DIRECTIVES -
- A) List every person named in the article on white-collar crime below.
- B) In the article on white-collar crime below, how did the average sentence for a federal white-collar crime change between 1995 and 2008?
- C) Go on with the article on white-collar crime below, starting after its last sentence.

++++ TEXT TO READ

Monday, May 02, 2011

Keeping a White Collar Clean (Full Text Article)

With thanks to Mishpacha Magazine and staff, I am able to bring my readers the entire article from Mishpacha.

Keeping a White Collar Clean

Investigations, prosecutions, and prison sentences for white-collar crimes in America have spiked significantly in recent years, leaving many members of the Orthodox community with the feeling that they are being singled out. Mishpacha questions financial experts to determine if this is fact or fantasy.

By Shimmy Blum

Last May, Assistant US Attorney General Lanny Breuer issued a not-so-veiled warning when he labeled our times “a new era of heightened white-collar crime enforcement — an era marked by increased resources, increased information sharing, increased cooperation and coordination, and tough penalties for corporations and individuals alike.”

Since the 1990s, when white-collar crimes took a backseat to violent crime, the former’s prominence in the eyes of law enforcement officials has risen dramatically.

Early in the last decade, after the passage of the Sarbanes-Oxley Act, federal sentencing guidelines were changed to increase jail terms for white-collar criminals. Statistics show that between 1995 and 2008, the average sentence for a federal white-collar crime rose from 18 to 28 months.

“Judges are no longer handing down six-month sentences for these crimes; they’re far harsher that they were even five years ago,” says Chaim H. Leshkowitz, senior partner in the Leshkowitz and Company accounting firm, as well as an attorney specializing in tax and other financial matters. “The criminal justice system is sick and tired of what it sees as white-collar criminals gaining an unfair advantage over law-abiding citizens.”

The frum community’s awareness of the serious consequences of white-collar crime has been significantly heightened in recent years, due in part to several high-profile investigations and even convictions of frum individuals. “I recently visited the prison in Otisville, New York [where there are a number of frum inmates] and the situation is very sad,” says Mr. Leshkowitz. “I saw several people incarcerated there for relatively minor fraud convictions.”

Despite the attention that the investigations and the resulting media coverage have brought to our communities , Mr. Leshkowitz states his unequivocal belief that the law-enforcement officials don’t profile or discriminate against particular communities, and do treat his clients of all ethnicities equally.

++++++++
++++ GIVEN DATA

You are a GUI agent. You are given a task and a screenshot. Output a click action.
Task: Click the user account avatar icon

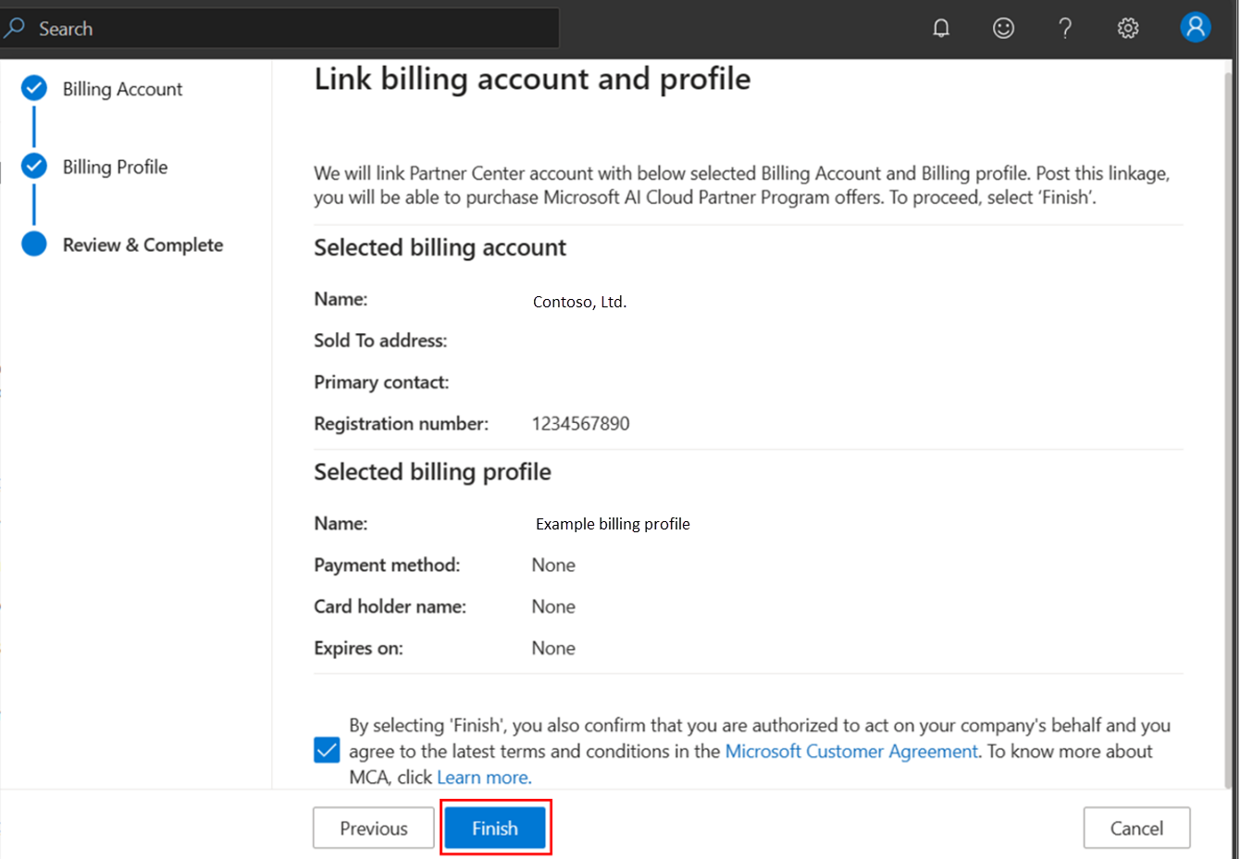(x=1195, y=28)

++++++++

ANSWERS BY TASK -
- A) Lanny Breuer, Shimmy Blum, Chaim H. Leshkowitz

- B) It rose from 18 to 28 months.

- C)
Prominent defense attorney and former prosecutor Jacob Laufer concurs, but notes that even the fact that frum Jews attract equal suspicion and treatment under the law represents a stark decline in their image in the eyes of the law-enforcement community. “Years back,” he relates, “if an agent felt the need to question a Yid with a beard and peyos, he’d almost apologetically ask, ‘Rabbi, can you please explain to us this transaction? We’re having some difficulty understanding it.’ This sense of deference no longer exists.”

Legal experts warn that although our community is treated fairly, its members should be especially vigilant in their financial transactions because there are several factors that can unwittingly draw greater scrutiny to frum individuals and institutions.

No More Secrets

Mr. Leshkowitz observes that some actions common within frum communities can raise red flags for the IRS and other agencies, despite the absence of criminal intent or actual illegality.

One major issue is overseas bank accounts in cases where the account holders failed to report their existence to the IRS and pay the necessary taxes.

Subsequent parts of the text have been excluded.